» **Pixel coordinate grounding data**
+ + +

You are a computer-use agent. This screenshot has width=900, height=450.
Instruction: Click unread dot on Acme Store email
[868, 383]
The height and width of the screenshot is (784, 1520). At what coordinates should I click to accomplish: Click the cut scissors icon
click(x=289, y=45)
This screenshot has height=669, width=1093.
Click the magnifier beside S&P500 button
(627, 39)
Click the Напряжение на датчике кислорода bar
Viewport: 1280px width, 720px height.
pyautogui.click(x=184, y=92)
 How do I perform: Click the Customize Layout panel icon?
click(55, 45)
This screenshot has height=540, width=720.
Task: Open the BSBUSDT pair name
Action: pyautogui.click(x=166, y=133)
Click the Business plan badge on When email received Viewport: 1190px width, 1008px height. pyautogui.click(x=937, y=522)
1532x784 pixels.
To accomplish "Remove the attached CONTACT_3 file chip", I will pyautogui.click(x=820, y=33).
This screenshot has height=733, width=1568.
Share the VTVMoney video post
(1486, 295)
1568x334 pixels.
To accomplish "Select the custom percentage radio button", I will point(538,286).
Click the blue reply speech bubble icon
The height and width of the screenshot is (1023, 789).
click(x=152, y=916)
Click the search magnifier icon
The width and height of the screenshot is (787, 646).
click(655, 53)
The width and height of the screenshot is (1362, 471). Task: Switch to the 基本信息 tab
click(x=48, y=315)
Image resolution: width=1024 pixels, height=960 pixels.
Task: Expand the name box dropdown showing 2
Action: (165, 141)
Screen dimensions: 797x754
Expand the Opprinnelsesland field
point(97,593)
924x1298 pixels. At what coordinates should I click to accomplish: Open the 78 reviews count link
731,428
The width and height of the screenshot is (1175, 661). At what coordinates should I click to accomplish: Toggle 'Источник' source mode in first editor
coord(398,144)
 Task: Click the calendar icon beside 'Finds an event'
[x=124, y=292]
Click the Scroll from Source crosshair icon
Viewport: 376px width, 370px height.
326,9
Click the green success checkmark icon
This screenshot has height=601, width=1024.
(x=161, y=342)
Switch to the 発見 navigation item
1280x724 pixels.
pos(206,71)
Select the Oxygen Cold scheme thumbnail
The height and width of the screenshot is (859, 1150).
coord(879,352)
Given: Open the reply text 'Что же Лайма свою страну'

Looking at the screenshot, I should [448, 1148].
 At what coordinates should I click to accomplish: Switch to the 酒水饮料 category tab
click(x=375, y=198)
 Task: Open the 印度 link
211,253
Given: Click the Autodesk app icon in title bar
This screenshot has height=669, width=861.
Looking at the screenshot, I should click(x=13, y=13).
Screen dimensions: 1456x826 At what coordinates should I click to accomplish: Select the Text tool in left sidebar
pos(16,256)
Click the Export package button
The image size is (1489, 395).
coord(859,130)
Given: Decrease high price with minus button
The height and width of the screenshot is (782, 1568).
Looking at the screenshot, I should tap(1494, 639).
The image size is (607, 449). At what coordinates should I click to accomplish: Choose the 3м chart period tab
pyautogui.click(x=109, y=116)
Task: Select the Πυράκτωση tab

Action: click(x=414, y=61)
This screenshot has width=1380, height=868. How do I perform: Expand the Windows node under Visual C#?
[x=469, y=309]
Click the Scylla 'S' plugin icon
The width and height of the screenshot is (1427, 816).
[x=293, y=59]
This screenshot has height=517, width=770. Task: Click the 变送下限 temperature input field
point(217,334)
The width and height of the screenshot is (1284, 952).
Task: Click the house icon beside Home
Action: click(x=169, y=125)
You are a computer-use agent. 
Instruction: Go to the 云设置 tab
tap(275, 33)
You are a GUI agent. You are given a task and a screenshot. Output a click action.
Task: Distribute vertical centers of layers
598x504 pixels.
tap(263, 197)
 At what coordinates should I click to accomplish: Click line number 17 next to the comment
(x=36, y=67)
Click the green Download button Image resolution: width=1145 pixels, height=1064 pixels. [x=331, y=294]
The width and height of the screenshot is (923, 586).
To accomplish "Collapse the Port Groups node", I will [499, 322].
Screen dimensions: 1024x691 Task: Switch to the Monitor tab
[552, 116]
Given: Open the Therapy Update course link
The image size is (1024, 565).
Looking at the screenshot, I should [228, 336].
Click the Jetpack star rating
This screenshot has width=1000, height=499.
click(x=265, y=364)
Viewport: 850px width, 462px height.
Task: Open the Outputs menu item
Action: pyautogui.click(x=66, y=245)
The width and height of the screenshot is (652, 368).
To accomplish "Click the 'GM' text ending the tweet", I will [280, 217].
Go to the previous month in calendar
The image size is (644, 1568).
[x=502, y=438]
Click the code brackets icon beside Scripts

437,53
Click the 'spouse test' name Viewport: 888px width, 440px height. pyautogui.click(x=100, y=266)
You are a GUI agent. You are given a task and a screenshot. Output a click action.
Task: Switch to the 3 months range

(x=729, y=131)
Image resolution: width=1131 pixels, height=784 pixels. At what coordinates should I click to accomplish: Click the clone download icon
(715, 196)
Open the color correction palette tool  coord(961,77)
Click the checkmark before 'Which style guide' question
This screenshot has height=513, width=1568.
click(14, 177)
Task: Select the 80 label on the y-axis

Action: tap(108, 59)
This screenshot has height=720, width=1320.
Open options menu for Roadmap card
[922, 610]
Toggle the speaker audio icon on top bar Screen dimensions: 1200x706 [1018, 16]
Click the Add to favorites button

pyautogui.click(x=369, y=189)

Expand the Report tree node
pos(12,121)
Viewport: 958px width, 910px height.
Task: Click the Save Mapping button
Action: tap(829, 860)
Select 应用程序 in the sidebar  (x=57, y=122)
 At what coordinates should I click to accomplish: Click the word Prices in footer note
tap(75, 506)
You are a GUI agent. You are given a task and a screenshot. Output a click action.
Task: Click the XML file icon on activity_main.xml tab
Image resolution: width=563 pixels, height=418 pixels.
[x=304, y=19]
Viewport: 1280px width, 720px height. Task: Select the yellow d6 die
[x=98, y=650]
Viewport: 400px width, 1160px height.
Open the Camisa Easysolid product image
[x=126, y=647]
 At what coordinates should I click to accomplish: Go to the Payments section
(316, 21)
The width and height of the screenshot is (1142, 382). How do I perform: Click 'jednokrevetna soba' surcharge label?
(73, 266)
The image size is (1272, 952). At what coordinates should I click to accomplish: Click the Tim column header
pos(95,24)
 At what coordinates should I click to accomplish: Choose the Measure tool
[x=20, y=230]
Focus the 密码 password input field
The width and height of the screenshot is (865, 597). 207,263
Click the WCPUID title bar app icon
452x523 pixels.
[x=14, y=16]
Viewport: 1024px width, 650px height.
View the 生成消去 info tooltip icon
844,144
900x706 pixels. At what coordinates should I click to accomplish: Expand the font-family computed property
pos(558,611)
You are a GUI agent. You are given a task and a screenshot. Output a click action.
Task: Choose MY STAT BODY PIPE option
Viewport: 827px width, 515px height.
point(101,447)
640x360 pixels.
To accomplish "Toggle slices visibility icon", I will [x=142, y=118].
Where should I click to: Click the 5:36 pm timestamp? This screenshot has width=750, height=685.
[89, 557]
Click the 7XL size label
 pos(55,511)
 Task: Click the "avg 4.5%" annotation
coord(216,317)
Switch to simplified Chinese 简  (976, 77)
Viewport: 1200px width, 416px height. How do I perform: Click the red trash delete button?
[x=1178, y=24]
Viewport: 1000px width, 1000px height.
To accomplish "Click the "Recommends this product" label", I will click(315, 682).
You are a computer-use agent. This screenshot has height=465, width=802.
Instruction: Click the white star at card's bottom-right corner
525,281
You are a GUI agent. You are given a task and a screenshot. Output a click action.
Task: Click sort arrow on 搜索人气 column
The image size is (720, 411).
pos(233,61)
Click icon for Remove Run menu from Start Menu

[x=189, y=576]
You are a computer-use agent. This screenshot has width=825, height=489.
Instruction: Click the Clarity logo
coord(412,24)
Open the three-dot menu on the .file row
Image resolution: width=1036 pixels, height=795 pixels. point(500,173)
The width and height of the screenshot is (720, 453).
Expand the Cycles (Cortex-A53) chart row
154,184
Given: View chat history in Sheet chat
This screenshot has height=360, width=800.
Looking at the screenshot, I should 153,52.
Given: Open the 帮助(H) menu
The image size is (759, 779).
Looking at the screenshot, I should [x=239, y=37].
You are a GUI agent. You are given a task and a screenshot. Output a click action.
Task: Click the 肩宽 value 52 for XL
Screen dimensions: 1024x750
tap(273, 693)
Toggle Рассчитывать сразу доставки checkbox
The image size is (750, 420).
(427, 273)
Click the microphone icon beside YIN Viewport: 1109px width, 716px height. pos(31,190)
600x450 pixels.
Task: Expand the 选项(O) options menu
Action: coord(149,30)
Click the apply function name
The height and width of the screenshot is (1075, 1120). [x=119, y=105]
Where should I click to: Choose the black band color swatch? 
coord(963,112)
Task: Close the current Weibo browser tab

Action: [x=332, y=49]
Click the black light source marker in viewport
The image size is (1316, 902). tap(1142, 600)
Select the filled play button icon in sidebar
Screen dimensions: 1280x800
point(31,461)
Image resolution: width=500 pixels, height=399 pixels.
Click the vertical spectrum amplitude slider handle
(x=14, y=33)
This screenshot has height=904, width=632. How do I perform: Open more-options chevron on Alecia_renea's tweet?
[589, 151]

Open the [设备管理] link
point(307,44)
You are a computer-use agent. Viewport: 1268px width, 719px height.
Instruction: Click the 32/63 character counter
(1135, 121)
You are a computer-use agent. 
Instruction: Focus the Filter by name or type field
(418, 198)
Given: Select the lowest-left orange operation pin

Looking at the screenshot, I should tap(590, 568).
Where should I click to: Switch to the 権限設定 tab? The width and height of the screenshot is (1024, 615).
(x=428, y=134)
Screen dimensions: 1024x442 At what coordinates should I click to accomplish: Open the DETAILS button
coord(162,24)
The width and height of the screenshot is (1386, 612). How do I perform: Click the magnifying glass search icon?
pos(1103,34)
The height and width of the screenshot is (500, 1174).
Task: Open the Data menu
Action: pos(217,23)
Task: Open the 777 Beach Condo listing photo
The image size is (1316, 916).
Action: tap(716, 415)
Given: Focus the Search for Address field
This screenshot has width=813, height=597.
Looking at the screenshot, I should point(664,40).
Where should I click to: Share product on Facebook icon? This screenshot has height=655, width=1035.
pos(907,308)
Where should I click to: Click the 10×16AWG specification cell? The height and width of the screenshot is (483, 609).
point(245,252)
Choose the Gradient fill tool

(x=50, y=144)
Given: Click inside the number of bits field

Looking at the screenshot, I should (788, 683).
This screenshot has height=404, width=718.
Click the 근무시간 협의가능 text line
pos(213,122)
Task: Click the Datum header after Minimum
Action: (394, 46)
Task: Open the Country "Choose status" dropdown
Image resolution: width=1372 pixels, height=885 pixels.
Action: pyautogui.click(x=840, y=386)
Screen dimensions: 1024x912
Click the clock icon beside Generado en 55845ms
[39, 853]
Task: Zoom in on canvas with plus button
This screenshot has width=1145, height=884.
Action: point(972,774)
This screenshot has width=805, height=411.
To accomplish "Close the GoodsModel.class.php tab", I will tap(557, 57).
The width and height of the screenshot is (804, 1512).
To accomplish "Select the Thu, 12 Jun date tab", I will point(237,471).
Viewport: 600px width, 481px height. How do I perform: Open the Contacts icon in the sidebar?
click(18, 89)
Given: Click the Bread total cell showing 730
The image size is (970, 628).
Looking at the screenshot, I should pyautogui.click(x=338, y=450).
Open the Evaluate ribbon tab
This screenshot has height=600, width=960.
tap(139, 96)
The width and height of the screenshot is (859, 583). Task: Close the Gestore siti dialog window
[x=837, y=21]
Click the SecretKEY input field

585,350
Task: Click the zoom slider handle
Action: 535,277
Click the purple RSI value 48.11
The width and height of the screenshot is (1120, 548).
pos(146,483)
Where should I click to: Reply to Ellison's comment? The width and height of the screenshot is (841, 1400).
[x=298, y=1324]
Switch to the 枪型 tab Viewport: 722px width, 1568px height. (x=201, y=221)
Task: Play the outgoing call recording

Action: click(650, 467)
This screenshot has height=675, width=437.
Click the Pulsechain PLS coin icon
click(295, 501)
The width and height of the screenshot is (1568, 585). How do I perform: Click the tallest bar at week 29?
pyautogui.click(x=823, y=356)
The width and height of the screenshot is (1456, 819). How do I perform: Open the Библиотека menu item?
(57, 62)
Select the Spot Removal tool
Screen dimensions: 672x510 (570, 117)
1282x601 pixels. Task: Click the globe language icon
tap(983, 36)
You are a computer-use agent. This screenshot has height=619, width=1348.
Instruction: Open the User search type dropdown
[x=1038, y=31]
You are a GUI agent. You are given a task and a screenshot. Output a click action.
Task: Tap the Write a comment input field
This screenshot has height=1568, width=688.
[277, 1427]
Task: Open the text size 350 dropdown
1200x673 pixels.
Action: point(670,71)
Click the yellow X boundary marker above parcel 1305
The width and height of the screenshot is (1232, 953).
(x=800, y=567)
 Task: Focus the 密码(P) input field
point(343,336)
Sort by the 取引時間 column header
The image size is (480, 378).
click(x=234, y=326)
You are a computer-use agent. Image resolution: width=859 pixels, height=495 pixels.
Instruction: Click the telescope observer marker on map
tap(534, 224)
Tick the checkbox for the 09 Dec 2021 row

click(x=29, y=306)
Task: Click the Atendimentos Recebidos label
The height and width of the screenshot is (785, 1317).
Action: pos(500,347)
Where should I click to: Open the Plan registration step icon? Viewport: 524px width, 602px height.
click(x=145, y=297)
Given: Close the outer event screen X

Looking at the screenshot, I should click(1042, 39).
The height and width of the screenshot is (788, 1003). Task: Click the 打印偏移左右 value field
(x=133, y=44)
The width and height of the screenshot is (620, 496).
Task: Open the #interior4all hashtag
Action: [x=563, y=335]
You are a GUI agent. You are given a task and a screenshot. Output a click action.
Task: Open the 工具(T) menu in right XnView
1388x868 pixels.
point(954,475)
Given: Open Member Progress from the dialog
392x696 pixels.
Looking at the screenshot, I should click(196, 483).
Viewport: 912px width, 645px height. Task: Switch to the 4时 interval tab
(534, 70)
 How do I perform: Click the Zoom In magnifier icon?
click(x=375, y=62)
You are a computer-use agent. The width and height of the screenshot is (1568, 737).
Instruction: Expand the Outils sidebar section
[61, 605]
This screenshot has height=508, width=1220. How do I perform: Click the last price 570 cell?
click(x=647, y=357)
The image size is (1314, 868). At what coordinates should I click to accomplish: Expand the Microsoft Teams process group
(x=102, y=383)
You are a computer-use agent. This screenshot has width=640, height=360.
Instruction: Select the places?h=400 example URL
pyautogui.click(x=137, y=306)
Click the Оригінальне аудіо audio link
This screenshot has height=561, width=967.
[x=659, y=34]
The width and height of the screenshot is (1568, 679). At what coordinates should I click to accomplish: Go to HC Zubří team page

+ + +

» **Problem requirements**
The reply must hold exactly the lines from the one containing "You are a computer-use agent. The" to the last line of the entries, and nothing more.

» **Task output**
You are a computer-use agent. The width and height of the screenshot is (1568, 737).
Instruction: Expand the Outils sidebar section
[61, 605]
This screenshot has height=508, width=1220. How do I perform: Click the last price 570 cell?
click(x=647, y=357)
The image size is (1314, 868). At what coordinates should I click to accomplish: Expand the Microsoft Teams process group
(x=102, y=383)
You are a computer-use agent. This screenshot has width=640, height=360.
Instruction: Select the places?h=400 example URL
pyautogui.click(x=137, y=306)
Click the Оригінальне аудіо audio link
This screenshot has height=561, width=967.
[x=659, y=34]
The width and height of the screenshot is (1568, 679). At what coordinates should I click to accomplish: Go to HC Zubří team page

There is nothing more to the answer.